§ **DATASET ENTRIES**
-- -- --

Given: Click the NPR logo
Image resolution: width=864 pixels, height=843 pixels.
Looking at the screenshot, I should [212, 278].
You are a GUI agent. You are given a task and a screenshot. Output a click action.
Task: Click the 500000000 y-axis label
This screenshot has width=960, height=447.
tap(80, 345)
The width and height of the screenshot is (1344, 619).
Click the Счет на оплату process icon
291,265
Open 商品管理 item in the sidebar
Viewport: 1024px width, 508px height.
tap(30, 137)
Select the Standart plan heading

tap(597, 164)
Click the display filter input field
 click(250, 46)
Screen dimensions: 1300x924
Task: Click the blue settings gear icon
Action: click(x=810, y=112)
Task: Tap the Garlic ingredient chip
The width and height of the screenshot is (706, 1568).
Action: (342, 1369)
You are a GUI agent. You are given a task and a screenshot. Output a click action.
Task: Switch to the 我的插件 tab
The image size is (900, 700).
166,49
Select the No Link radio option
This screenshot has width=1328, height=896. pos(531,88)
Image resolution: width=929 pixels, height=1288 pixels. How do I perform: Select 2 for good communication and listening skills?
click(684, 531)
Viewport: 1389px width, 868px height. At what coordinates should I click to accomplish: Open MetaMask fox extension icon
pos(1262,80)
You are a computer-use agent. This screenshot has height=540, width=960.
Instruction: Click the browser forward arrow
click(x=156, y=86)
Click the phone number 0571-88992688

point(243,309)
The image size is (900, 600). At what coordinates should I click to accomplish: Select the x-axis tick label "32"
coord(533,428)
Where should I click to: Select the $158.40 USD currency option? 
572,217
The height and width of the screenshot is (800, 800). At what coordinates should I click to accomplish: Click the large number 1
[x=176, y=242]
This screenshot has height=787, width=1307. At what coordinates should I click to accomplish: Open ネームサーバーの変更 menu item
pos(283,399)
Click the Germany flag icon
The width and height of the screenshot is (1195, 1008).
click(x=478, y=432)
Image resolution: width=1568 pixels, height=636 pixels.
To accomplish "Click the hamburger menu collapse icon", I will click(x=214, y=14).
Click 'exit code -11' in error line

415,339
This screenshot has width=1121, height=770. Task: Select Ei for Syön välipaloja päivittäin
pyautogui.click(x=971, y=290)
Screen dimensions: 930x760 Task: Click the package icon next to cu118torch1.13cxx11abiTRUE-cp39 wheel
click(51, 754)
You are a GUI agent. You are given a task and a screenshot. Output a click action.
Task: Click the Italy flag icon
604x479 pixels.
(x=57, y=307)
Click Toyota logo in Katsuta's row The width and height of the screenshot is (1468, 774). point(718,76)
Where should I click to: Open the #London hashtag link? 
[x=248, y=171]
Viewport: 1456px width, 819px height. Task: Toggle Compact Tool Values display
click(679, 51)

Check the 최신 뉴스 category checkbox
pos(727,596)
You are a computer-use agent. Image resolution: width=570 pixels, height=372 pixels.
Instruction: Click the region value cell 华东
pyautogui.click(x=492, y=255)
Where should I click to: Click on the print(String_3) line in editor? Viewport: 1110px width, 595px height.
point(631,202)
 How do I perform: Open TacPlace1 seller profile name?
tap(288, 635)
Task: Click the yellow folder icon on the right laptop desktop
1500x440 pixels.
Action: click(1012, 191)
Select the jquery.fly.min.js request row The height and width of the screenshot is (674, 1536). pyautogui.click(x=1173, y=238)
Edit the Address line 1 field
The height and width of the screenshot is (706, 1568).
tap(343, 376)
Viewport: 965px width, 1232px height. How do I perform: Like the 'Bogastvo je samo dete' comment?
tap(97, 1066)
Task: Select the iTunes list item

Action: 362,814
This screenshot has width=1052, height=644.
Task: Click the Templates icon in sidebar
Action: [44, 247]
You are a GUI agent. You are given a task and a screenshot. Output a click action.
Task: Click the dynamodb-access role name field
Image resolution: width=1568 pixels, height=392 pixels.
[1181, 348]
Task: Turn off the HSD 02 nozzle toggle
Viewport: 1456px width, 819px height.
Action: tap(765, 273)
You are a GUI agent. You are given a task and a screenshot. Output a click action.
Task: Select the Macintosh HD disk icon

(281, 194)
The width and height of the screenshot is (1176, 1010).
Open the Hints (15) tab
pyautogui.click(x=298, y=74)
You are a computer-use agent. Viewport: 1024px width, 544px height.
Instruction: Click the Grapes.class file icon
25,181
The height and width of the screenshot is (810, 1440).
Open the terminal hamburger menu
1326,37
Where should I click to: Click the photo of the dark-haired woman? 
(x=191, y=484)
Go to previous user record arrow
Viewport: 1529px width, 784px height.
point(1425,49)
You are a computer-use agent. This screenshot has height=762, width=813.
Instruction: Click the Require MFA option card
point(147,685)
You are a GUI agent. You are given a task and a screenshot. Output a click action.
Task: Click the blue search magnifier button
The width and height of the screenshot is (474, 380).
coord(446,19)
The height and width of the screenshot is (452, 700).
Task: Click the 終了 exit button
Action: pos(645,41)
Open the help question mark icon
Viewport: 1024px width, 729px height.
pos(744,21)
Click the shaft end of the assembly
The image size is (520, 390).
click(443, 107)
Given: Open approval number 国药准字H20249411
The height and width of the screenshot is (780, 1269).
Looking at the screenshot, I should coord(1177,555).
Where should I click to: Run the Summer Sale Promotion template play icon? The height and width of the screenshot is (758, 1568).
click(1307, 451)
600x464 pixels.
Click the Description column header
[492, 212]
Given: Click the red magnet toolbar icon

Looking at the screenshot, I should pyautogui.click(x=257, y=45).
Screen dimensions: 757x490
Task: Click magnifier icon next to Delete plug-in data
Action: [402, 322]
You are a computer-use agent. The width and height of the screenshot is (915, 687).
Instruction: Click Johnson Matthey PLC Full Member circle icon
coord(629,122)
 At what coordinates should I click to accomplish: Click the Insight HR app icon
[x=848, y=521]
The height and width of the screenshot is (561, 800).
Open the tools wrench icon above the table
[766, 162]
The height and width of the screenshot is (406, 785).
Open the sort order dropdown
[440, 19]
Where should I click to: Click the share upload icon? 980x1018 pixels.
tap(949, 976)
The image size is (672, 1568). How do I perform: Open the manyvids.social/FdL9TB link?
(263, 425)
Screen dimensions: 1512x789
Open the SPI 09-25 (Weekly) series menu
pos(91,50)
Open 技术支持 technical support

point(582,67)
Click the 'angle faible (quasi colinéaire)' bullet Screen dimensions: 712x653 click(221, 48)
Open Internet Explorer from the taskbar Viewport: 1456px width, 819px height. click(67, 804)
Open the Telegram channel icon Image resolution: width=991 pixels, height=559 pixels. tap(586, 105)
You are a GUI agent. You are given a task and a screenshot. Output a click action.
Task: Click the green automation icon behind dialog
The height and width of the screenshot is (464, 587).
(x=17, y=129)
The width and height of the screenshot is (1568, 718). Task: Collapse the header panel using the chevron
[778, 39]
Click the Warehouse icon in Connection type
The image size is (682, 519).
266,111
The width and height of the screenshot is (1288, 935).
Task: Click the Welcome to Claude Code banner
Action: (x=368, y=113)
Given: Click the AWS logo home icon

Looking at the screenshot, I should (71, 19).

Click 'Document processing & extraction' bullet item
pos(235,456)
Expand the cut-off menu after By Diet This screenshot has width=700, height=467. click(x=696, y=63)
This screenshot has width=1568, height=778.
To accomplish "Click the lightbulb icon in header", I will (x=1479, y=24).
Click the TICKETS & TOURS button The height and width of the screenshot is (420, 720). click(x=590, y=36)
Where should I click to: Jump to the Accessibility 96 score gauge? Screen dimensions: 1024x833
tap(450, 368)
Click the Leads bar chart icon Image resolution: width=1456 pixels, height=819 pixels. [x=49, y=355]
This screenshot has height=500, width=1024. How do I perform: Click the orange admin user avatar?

-- -- --

§ **AIM OF THE TASK**
Reproduce the listing above word for word, every line in its original order.

§ **OUTPUT OF THE EXERCISE**
Given: Click the NPR logo
Image resolution: width=864 pixels, height=843 pixels.
Looking at the screenshot, I should [212, 278].
You are a GUI agent. You are given a task and a screenshot. Output a click action.
Task: Click the 500000000 y-axis label
This screenshot has width=960, height=447.
tap(80, 345)
The width and height of the screenshot is (1344, 619).
Click the Счет на оплату process icon
291,265
Open 商品管理 item in the sidebar
Viewport: 1024px width, 508px height.
tap(30, 137)
Select the Standart plan heading

tap(597, 164)
Click the display filter input field
 click(250, 46)
Screen dimensions: 1300x924
Task: Click the blue settings gear icon
Action: click(x=810, y=112)
Task: Tap the Garlic ingredient chip
The width and height of the screenshot is (706, 1568).
Action: (342, 1369)
You are a GUI agent. You are given a task and a screenshot. Output a click action.
Task: Switch to the 我的插件 tab
The image size is (900, 700).
166,49
Select the No Link radio option
This screenshot has width=1328, height=896. pos(531,88)
Image resolution: width=929 pixels, height=1288 pixels. How do I perform: Select 2 for good communication and listening skills?
click(684, 531)
Viewport: 1389px width, 868px height. At what coordinates should I click to accomplish: Open MetaMask fox extension icon
pos(1262,80)
You are a computer-use agent. This screenshot has height=540, width=960.
Instruction: Click the browser forward arrow
click(x=156, y=86)
Click the phone number 0571-88992688

point(243,309)
The image size is (900, 600). At what coordinates should I click to accomplish: Select the x-axis tick label "32"
coord(533,428)
Where should I click to: Select the $158.40 USD currency option? 
572,217
The height and width of the screenshot is (800, 800). At what coordinates should I click to accomplish: Click the large number 1
[x=176, y=242]
This screenshot has height=787, width=1307. At what coordinates should I click to accomplish: Open ネームサーバーの変更 menu item
pos(283,399)
Click the Germany flag icon
The width and height of the screenshot is (1195, 1008).
click(x=478, y=432)
Image resolution: width=1568 pixels, height=636 pixels.
To accomplish "Click the hamburger menu collapse icon", I will click(x=214, y=14).
Click 'exit code -11' in error line

415,339
This screenshot has width=1121, height=770. Task: Select Ei for Syön välipaloja päivittäin
pyautogui.click(x=971, y=290)
Screen dimensions: 930x760 Task: Click the package icon next to cu118torch1.13cxx11abiTRUE-cp39 wheel
click(51, 754)
You are a GUI agent. You are given a task and a screenshot. Output a click action.
Task: Click the Italy flag icon
604x479 pixels.
(x=57, y=307)
Click Toyota logo in Katsuta's row The width and height of the screenshot is (1468, 774). point(718,76)
Where should I click to: Open the #London hashtag link? 
[x=248, y=171]
Viewport: 1456px width, 819px height. Task: Toggle Compact Tool Values display
click(679, 51)

Check the 최신 뉴스 category checkbox
pos(727,596)
You are a computer-use agent. Image resolution: width=570 pixels, height=372 pixels.
Instruction: Click the region value cell 华东
pyautogui.click(x=492, y=255)
Where should I click to: Click on the print(String_3) line in editor? Viewport: 1110px width, 595px height.
point(631,202)
 How do I perform: Open TacPlace1 seller profile name?
tap(288, 635)
Task: Click the yellow folder icon on the right laptop desktop
1500x440 pixels.
Action: click(1012, 191)
Select the jquery.fly.min.js request row The height and width of the screenshot is (674, 1536). pyautogui.click(x=1173, y=238)
Edit the Address line 1 field
The height and width of the screenshot is (706, 1568).
tap(343, 376)
Viewport: 965px width, 1232px height. How do I perform: Like the 'Bogastvo je samo dete' comment?
tap(97, 1066)
Task: Select the iTunes list item

Action: 362,814
This screenshot has width=1052, height=644.
Task: Click the Templates icon in sidebar
Action: [44, 247]
You are a GUI agent. You are given a task and a screenshot. Output a click action.
Task: Click the dynamodb-access role name field
Image resolution: width=1568 pixels, height=392 pixels.
[1181, 348]
Task: Turn off the HSD 02 nozzle toggle
Viewport: 1456px width, 819px height.
Action: tap(765, 273)
You are a GUI agent. You are given a task and a screenshot. Output a click action.
Task: Select the Macintosh HD disk icon

(281, 194)
The width and height of the screenshot is (1176, 1010).
Open the Hints (15) tab
pyautogui.click(x=298, y=74)
You are a computer-use agent. Viewport: 1024px width, 544px height.
Instruction: Click the Grapes.class file icon
25,181
The height and width of the screenshot is (810, 1440).
Open the terminal hamburger menu
1326,37
Where should I click to: Click the photo of the dark-haired woman? 
(x=191, y=484)
Go to previous user record arrow
Viewport: 1529px width, 784px height.
point(1425,49)
You are a computer-use agent. This screenshot has height=762, width=813.
Instruction: Click the Require MFA option card
point(147,685)
You are a GUI agent. You are given a task and a screenshot. Output a click action.
Task: Click the blue search magnifier button
The width and height of the screenshot is (474, 380).
coord(446,19)
The height and width of the screenshot is (452, 700).
Task: Click the 終了 exit button
Action: pos(645,41)
Open the help question mark icon
Viewport: 1024px width, 729px height.
pos(744,21)
Click the shaft end of the assembly
The image size is (520, 390).
click(443, 107)
Given: Open approval number 国药准字H20249411
The height and width of the screenshot is (780, 1269).
Looking at the screenshot, I should coord(1177,555).
Where should I click to: Run the Summer Sale Promotion template play icon? The height and width of the screenshot is (758, 1568).
click(1307, 451)
600x464 pixels.
Click the Description column header
[492, 212]
Given: Click the red magnet toolbar icon

Looking at the screenshot, I should pyautogui.click(x=257, y=45).
Screen dimensions: 757x490
Task: Click magnifier icon next to Delete plug-in data
Action: [402, 322]
You are a computer-use agent. The width and height of the screenshot is (915, 687).
Instruction: Click Johnson Matthey PLC Full Member circle icon
coord(629,122)
 At what coordinates should I click to accomplish: Click the Insight HR app icon
[x=848, y=521]
The height and width of the screenshot is (561, 800).
Open the tools wrench icon above the table
[766, 162]
The height and width of the screenshot is (406, 785).
Open the sort order dropdown
[440, 19]
Where should I click to: Click the share upload icon? 980x1018 pixels.
tap(949, 976)
The image size is (672, 1568). How do I perform: Open the manyvids.social/FdL9TB link?
(263, 425)
Screen dimensions: 1512x789
Open the SPI 09-25 (Weekly) series menu
pos(91,50)
Open 技术支持 technical support

point(582,67)
Click the 'angle faible (quasi colinéaire)' bullet Screen dimensions: 712x653 click(221, 48)
Open Internet Explorer from the taskbar Viewport: 1456px width, 819px height. click(67, 804)
Open the Telegram channel icon Image resolution: width=991 pixels, height=559 pixels. tap(586, 105)
You are a GUI agent. You are given a task and a screenshot. Output a click action.
Task: Click the green automation icon behind dialog
The height and width of the screenshot is (464, 587).
(x=17, y=129)
The width and height of the screenshot is (1568, 718). Task: Collapse the header panel using the chevron
[778, 39]
Click the Warehouse icon in Connection type
The image size is (682, 519).
266,111
The width and height of the screenshot is (1288, 935).
Task: Click the Welcome to Claude Code banner
Action: (x=368, y=113)
Given: Click the AWS logo home icon

Looking at the screenshot, I should (71, 19).

Click 'Document processing & extraction' bullet item
pos(235,456)
Expand the cut-off menu after By Diet This screenshot has width=700, height=467. click(x=696, y=63)
This screenshot has width=1568, height=778.
To accomplish "Click the lightbulb icon in header", I will (x=1479, y=24).
Click the TICKETS & TOURS button The height and width of the screenshot is (420, 720). click(x=590, y=36)
Where should I click to: Jump to the Accessibility 96 score gauge? Screen dimensions: 1024x833
tap(450, 368)
Click the Leads bar chart icon Image resolution: width=1456 pixels, height=819 pixels. [x=49, y=355]
This screenshot has height=500, width=1024. How do I perform: Click the orange admin user avatar?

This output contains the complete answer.